La simulazione come ponte tra università e clinica
"Siamo orgogliosi di poter offrire ai nostri studenti queste attività di straordinario valore scientifico, pratico e umano – afferma il professor Luca Testarelli, ordinario di Malattie Odontostomatologiche, UCBM –. Grazie al Simulation Center UCBM siamo in grado di garantire un’esperienza all’altezza dei maggiori centri internazionali, dove la pratica clinica diventa formazione senza rischi per i pazienti". Il laboratorio rappresenta infatti un punto di incontro tra didattica accademica e applicazione clinica, in cui gli studenti possono esercitarsi in un contesto realistico ma controllato. La simulazione permette di sviluppare competenze tecniche avanzate mantenendo elevati standard di sicurezza.

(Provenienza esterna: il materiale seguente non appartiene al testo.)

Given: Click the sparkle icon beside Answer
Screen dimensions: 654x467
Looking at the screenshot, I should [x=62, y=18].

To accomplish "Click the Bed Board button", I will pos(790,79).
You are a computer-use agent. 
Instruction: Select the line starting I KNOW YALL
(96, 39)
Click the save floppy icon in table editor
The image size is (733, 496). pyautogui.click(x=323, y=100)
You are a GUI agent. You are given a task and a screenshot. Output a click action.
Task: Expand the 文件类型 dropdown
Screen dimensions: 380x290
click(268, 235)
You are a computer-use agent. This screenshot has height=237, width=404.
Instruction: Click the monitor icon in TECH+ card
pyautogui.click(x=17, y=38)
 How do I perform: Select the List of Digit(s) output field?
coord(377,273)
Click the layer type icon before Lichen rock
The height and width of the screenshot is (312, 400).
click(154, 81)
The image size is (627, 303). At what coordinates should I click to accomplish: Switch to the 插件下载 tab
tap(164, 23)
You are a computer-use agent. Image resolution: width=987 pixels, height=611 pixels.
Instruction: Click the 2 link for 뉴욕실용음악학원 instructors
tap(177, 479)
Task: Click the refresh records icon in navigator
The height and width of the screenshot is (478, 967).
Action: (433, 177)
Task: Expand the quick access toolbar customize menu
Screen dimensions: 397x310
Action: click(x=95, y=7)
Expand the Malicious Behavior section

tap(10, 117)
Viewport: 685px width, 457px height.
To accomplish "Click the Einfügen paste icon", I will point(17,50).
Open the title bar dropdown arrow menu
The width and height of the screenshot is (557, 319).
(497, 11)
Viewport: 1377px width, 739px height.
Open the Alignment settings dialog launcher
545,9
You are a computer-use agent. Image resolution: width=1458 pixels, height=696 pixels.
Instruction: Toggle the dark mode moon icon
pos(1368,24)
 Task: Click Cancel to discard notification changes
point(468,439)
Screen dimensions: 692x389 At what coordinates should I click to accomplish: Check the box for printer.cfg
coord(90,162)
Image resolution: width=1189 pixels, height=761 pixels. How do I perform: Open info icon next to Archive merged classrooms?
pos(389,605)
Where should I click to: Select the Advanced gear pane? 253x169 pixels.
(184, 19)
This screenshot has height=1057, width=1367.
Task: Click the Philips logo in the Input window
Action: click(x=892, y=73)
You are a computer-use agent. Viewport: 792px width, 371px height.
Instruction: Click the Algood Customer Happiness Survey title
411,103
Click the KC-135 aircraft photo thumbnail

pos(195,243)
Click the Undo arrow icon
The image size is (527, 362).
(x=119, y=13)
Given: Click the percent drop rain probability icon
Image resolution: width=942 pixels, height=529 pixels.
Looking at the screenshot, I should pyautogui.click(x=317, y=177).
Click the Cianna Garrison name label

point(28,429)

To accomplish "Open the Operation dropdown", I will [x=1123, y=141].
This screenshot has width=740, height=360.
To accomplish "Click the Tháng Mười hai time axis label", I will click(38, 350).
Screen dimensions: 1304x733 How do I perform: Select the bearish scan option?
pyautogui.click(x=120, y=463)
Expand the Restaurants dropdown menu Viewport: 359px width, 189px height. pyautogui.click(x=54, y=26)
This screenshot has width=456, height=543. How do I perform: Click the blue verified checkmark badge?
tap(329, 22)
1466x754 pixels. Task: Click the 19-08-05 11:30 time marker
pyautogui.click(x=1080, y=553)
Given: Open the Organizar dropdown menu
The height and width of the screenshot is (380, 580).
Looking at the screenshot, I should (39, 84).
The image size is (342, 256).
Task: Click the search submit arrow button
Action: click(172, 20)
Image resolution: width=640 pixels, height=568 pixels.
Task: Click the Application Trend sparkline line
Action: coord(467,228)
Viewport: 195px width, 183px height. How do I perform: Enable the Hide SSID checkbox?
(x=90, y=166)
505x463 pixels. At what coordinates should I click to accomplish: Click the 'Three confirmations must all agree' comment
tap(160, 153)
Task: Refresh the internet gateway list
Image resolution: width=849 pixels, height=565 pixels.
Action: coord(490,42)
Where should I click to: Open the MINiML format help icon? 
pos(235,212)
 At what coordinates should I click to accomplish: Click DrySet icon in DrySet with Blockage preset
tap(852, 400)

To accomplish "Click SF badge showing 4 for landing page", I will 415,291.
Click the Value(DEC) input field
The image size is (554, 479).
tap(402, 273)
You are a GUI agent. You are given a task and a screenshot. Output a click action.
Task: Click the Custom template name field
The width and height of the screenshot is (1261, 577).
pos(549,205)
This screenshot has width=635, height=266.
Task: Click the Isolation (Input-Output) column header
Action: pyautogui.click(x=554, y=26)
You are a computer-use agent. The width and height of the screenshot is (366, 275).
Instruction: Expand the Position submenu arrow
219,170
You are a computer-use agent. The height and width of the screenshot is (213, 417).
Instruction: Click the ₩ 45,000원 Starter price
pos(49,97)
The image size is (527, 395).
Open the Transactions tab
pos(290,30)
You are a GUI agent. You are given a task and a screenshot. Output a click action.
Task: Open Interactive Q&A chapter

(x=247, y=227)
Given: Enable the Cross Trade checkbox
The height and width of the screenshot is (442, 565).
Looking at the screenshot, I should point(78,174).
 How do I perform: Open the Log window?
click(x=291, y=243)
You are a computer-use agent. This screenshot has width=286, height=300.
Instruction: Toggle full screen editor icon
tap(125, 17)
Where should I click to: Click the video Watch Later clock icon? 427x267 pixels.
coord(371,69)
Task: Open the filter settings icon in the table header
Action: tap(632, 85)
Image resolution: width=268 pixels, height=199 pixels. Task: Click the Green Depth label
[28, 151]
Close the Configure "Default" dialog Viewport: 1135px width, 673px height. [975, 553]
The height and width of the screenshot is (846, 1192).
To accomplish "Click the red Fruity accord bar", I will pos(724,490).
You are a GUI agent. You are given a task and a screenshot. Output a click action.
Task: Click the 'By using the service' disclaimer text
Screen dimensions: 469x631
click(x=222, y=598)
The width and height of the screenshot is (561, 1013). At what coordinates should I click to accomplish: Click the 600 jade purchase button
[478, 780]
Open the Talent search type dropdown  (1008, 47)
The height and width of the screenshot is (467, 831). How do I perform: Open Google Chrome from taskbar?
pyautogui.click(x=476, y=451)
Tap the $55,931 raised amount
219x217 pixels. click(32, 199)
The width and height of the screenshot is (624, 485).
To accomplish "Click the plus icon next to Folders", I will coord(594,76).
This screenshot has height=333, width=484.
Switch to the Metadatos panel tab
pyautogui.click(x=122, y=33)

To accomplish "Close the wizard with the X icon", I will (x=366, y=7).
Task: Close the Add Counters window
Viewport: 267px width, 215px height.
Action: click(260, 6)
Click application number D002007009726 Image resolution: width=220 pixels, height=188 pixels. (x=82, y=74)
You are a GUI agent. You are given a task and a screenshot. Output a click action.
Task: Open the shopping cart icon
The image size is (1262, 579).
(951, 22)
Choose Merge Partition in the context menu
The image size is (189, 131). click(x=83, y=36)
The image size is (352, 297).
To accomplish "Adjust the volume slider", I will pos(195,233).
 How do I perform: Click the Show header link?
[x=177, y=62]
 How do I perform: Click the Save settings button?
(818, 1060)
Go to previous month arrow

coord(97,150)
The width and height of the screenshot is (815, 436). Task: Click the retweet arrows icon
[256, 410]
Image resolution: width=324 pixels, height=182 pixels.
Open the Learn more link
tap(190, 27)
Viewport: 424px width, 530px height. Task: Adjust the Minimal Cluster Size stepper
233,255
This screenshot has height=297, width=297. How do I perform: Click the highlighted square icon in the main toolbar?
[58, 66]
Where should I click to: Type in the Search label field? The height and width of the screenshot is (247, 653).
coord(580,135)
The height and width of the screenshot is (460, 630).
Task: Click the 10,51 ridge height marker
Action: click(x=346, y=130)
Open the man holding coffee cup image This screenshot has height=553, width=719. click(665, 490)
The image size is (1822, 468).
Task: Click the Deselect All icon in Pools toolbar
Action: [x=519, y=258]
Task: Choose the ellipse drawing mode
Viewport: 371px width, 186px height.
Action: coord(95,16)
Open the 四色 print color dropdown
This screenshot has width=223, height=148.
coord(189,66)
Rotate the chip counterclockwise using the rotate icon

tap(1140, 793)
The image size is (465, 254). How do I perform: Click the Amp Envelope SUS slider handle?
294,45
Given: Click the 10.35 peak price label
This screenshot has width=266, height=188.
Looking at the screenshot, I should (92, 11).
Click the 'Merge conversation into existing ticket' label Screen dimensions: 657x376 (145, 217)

Precisione e consapevolezza: competenze chiave per il futuro odontoiatra
La visualizzazione diretta di nervi, vasi, muscoli e tessuti del cavo orale consente agli studenti di comprendere con immediatezza il livello di precisione richiesto nella pratica odontoiatrica. Si tratta di un ambito operativo estremamente delicato, dove ogni gesto clinico deve essere accurato e controllato. L’esperienza dissezionativa contribuisce inoltre a sviluppare una maggiore consapevolezza professionale, rafforzando il senso di responsabilità verso il paziente e la qualità delle cure. La conoscenza anatomica si conferma così il fondamento di una pratica efficace, sicura e moderna.
Benefici concreti per la pratica clinica
"Attività formative come queste, trasferite nella pratica quotidiana, possono portare assoluto giovamento ai pazienti – sottolinea il professor Raffaele Cavalcanti, UCBM –. Anche interventi complessi, come l’estrazione dei denti del giudizio o l’implantologia, possono essere affrontati con maggiore efficacia grazie a una formazione basata sulla simulazione realistica".
L’approccio adottato all’UCBM si traduce quindi in un miglioramento diretto della qualità delle prestazioni cliniche, soprattutto nei casi più complessi, dove la conoscenza approfondita dell’anatomia è determinante. Un modello che si inserisce tra le esperienze formative avanzate già diffuse nei principali cadaver lab italiani e internazionali.
Formare professionisti, trasmettere valori
Accanto alle competenze tecniche, il progetto valorizza anche il contributo di docenti e professionisti di alto profilo, impegnati nella trasmissione di principi fondamentali come rigore scientifico, etica professionale, aggiornamento continuo e rispetto del paziente. Un percorso che guarda oltre le abilità operative, con l’obiettivo di formare odontoiatri consapevoli, responsabili e pronti ad affrontare le sfide della medicina moderna.